A xenofobia em um mundo em crise

 

fome na VenezuelaO mundo que conheci na minha meninice se transformou muito rápido, e tentamos acompanhar as constantes mudanças. O fenômeno da globalização, que parecia ser algo bom, na verdade, não passa de padronização — de gostos, de usos e costumes, e até de pensamento. Porque de global o mundo não tem nada, haja vista os acontecimentos de xenofobia que vemos repetidamente no noticiário.

O mundo anda tão estranho que, na Europa, estão mandando os turistas de volta pra casa. Turista, aquele que deixa dinheiro por onde passa. Nos Estados Unidos, uma mulher foi banida da rede de supermercados Walmart porque ofendeu pesadamente uma imigrante mexicana, em uma das lojas no Arkansas — uma imigrante trabalhadora, que contribui com sua força de trabalho para a superdesenvolvida economia americana.

No Brasil, podemos citar o episódio horrível noticiado na semana passada, envolvendo um refugiado sírio: um ambulante, vendendo as mais legítimas esfirras na rua, foi agredido por outro ambulante, brasileiro, que ainda cantou “com muito orgulho, com muito amor”. Eu, de cá, com muita vergonha, um sentimento de horror! Foi chocante. Dá muita pena ver o homem ser gratuitamente ofendido. Quando foi que se perdeu a compaixão? Quando deixamos de ter empatia por quem sofre, por quem precisa de um novo lar, de uma nova pátria?

==========

- _Instruções_:
A - Por favor, reproduza fielmente o trecho do texto sobre xenofobia que vai de "O mundo anda" a "superdesenvolvida economia americana.".
B - Liste, copiando-as, todas as linhas dos registros em que aparece a palavra "screenshot".
O texto e os registros não têm nenhuma relação entre si.

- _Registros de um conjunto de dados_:
==========

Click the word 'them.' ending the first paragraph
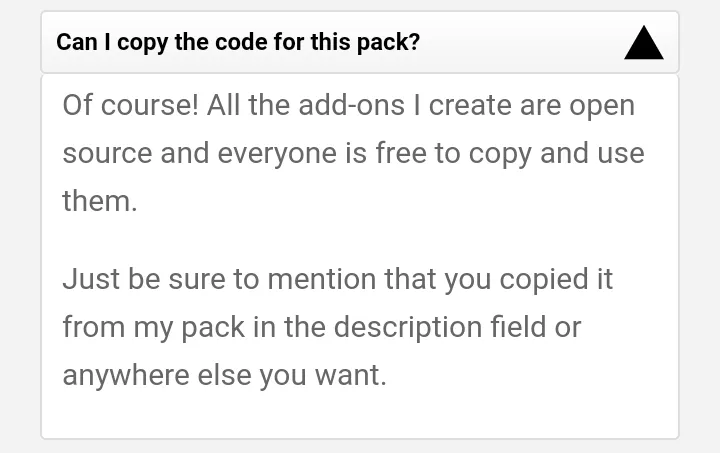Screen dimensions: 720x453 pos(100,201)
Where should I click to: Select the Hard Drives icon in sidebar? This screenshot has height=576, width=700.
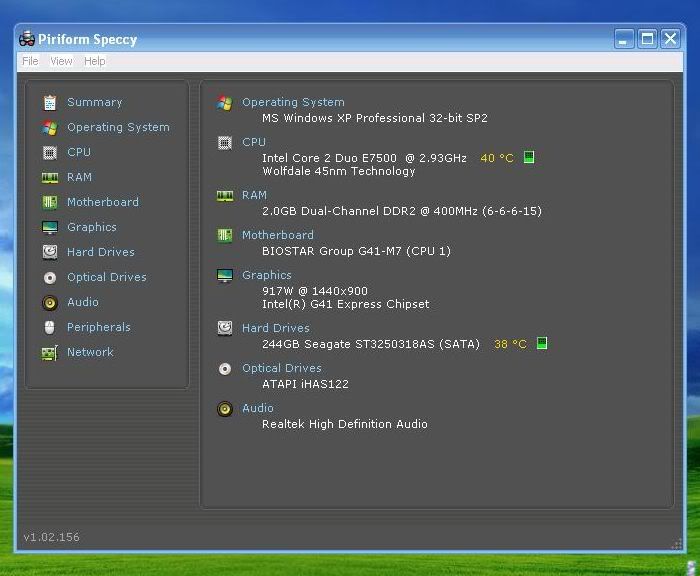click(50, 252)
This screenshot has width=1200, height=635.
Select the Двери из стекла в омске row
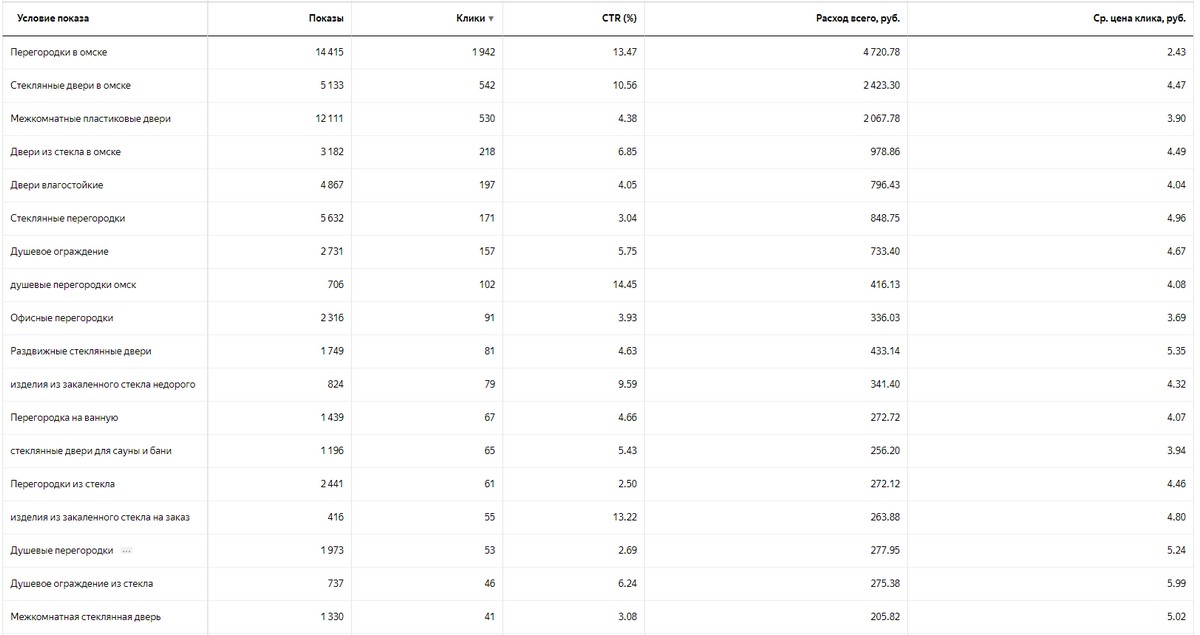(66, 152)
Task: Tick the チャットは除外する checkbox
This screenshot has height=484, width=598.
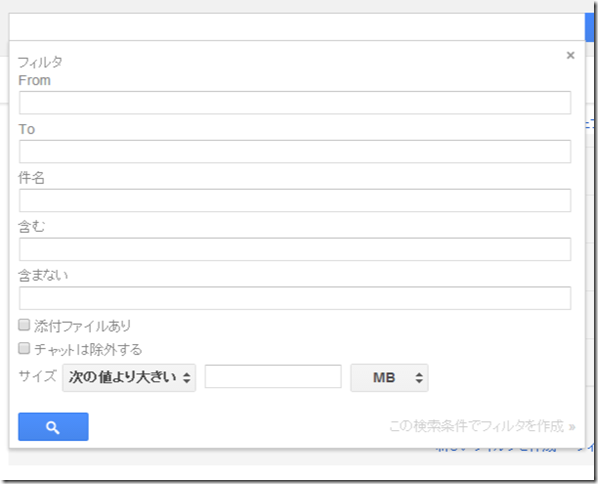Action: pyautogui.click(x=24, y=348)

==========

- _Respostas do exercício_:
A -
O mundo anda tão estranho que, na Europa, estão mandando os turistas de volta pra casa. Turista, aquele que deixa dinheiro por onde passa. Nos Estados Unidos, uma mulher foi banida da rede de supermercados Walmart porque ofendeu pesadamente uma imigrante mexicana, em uma das lojas no Arkansas — uma imigrante trabalhadora, que contribui com sua força de trabalho para a superdesenvolvida economia americana.

B -
Where should I click to: Select the Hard Drives icon in sidebar? This screenshot has height=576, width=700.
This screenshot has width=1200, height=635.
This screenshot has height=484, width=598.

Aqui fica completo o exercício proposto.